Obama has pledged to shut down the Guantanamo prison camp that was widely seen as a stain on the United States’ human rights record and a symbol of detainee abuse and detention without charge under the Bush administration.
If Obama signs a draft order obtained by Reuters on Wednesday, the prison camp would close within a year.
Hours after taking office on Tuesday, Obama ordered prosecutors in the Guantanamo court to ask for a 120-day halt in all pending cases. He asked for time to review the cases and decide what forum best suits any future prosecution.
The move freezes proceedings against 21 prisoners at least until late May but was viewed by defense lawyers as the death knell for the special tribunals that the Bush administration established at the Guantanamo Bay naval base in southeast Cuba.
Self-confessed September 11 mastermind Khalid Sheikh Mohammed and his four co-defendants objected to the delay. They had said in previous hearings that they wanted to plead guilty to the mass murder charges that could result in their execution for the hijacked plane attacks in 2001 that killed nearly 3,000 people.
But military prosecutors said it should be up to the president to decide whether to continue his predecessor’s policies.
Another Guantanamo judge halted the case against young Canadian captive Omar Khadr, who was captured at age 15 and is accused of murdering a U.S. soldier with a grenade during a firefight in Afghanistan in 2002.
“The practical effect of today’s ruling is to pronounce the military commissions process dead,” said his lawyer, Navy Lt. Cmdr. William Kuebler, referring to the trials by their formal name.
Khadr, now 22, is the last citizen of a Western nation held at Guantanamo. His lawyers have argued that he was a child soldier conscripted by his late father, an al Qaeda financier, and that any prosecution should take place in the regular U.S. or Canadian courts.
Human rights activists and military defense lawyers had urged Obama to halt the special tribunals and move the prosecutions into the regular U.S. courts for trial under long-established rules.
The trials have moved in fits and spurts amid numerous legal challenges from defense lawyers who said fair trials were impossible in a politically tainted system that allowed hearsay evidence and coerced testimony.
“It would be a terrible mistake to try a case as important as the September 11 prosecution in such a crude and untested system,” said Joanne Mariner of Human Rights Watch.
Five people who lost loved ones in the September 11 attacks were flown to Guantanamo by the Pentagon to attend pretrial hearings and were furious when the proceedings were halted.
Lorraine Arias Believeau, whose brother Adam died in the World Trade Center, said Guantanamo was the best and safest place for the trials.
“This was an act of war, not a traffic ticket.

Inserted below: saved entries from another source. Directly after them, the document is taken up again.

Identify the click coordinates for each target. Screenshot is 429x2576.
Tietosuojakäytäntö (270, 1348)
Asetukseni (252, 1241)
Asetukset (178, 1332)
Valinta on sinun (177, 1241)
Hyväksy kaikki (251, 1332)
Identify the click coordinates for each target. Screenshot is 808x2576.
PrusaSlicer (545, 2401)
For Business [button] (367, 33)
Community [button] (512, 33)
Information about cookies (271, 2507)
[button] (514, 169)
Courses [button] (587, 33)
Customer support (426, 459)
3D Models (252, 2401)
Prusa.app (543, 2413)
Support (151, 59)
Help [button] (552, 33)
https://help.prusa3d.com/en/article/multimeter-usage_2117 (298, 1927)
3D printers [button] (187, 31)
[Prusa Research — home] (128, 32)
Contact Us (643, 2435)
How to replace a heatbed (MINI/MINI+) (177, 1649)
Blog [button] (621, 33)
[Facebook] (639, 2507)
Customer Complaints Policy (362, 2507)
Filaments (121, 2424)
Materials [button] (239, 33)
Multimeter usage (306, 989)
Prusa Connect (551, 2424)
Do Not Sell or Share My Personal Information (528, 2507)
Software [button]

It should be in military court,” she said.
The Bush administration had said it planned to try 80 prisoners on war crimes charges, but only three cases have been completed.
About 245 foreign captives are still held at the detention center, which opened in January 2002 to house foreign terrorism suspects and has been a widely criticized part of the U.S. war on terrorism that Bush declared after the September 11 attacks.
In Washington, a U.S. district judge granted the Justice Department’s request for a two-week delay in the federal court case of three Guantanamo prisoners seeking their release.
The judge gave the department until February 4 to file a status report saying how it intends to proceed. There are about 200 cases pending in the Washington federal court from Guantanamo detainees seeking their release.